Melbourne, Australien, meldet sich lautstark und pustet dabei in die richtigen historischen Fanfaren. Prequel hatte ja bereits auf EPs wie Freedom Jazz Dance oder Polite Strangers für das Londoner Label Rhythm Section eine sehr spezifische Vorstellung von House zurückgebracht in die Clubs. Eine, und hier passt der Begriff, pulsierende Version von House, die stark erinnert an die Frühzeiten von New-York-House-Music, die flaumiger daherkam als die Klänge aus Chicago.
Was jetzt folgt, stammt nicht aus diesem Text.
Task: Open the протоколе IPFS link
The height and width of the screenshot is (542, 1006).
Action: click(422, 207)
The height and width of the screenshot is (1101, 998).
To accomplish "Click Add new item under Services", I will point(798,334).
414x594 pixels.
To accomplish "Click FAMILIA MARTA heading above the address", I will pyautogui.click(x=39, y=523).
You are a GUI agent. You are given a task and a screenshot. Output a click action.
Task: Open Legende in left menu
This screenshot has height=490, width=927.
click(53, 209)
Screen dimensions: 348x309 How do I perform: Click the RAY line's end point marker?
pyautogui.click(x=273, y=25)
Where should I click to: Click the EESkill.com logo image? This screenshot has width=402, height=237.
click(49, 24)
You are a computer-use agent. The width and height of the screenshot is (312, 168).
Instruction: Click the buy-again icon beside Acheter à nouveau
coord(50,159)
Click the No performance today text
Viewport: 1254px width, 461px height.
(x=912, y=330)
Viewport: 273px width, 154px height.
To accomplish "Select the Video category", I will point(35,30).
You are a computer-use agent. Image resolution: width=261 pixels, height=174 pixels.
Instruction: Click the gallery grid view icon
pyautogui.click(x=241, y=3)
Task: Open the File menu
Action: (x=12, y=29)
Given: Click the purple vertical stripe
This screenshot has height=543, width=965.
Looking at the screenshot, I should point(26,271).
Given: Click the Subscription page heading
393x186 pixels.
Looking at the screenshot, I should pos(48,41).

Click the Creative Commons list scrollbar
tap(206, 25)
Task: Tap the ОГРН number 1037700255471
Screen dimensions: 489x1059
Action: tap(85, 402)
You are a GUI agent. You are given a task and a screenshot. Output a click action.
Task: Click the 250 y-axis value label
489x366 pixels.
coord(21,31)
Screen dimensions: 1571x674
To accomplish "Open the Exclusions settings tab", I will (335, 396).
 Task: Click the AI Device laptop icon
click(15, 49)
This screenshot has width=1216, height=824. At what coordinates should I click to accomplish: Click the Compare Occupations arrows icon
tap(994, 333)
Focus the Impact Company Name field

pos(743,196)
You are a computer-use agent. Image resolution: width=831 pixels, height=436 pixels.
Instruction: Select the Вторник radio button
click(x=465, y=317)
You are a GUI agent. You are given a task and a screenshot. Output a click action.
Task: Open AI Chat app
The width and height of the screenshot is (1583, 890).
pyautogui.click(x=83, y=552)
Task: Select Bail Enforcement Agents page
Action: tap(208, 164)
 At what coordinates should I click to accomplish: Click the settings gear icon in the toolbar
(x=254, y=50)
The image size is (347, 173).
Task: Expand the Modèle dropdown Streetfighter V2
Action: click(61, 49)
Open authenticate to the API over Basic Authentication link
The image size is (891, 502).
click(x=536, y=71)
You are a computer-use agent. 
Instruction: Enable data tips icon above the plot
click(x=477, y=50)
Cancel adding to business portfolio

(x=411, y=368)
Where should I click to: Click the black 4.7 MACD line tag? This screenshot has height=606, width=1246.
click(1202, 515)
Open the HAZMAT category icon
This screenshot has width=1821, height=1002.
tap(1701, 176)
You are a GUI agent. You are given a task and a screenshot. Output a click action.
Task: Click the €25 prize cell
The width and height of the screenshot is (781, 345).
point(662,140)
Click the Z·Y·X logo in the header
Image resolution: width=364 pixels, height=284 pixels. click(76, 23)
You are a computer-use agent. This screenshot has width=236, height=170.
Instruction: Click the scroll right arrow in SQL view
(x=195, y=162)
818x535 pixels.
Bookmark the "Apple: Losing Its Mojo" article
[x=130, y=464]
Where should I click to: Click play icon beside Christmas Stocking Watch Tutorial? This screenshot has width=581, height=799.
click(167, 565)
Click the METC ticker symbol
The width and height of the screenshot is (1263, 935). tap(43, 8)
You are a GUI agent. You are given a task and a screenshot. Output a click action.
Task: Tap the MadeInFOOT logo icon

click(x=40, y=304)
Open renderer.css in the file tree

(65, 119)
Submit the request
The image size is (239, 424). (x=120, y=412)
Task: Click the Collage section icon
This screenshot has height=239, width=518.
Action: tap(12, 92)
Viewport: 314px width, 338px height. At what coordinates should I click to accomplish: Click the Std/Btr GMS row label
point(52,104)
Zudem vermixt Prequel Teilchen aus HipHop, Jazz und Spoken Word. So wurde etwa „Saints“ 2017 zum Hit in den Clubs, als Prequels Melbourner Freund, der MC Cazeaux O.S.L.O., zu einem über-klassischen Beat eine Kaskade lateinamerikanischer und afro-amerikanischer Künstler*innen aufzählte, die Säulenheiligen eben: Octavio Paz, The Buena Vista Social Club, Billie Holiday …. Gerade auch diese HipHop- und Jazz-Referenzen machen Prequels House zu einem New Yorker House, geboren um 1990 herum, und doch ganz fresh. Auch auf seinem ersten Album, das jetzt erscheint: Love Or (I Heard You Like Heartbreak).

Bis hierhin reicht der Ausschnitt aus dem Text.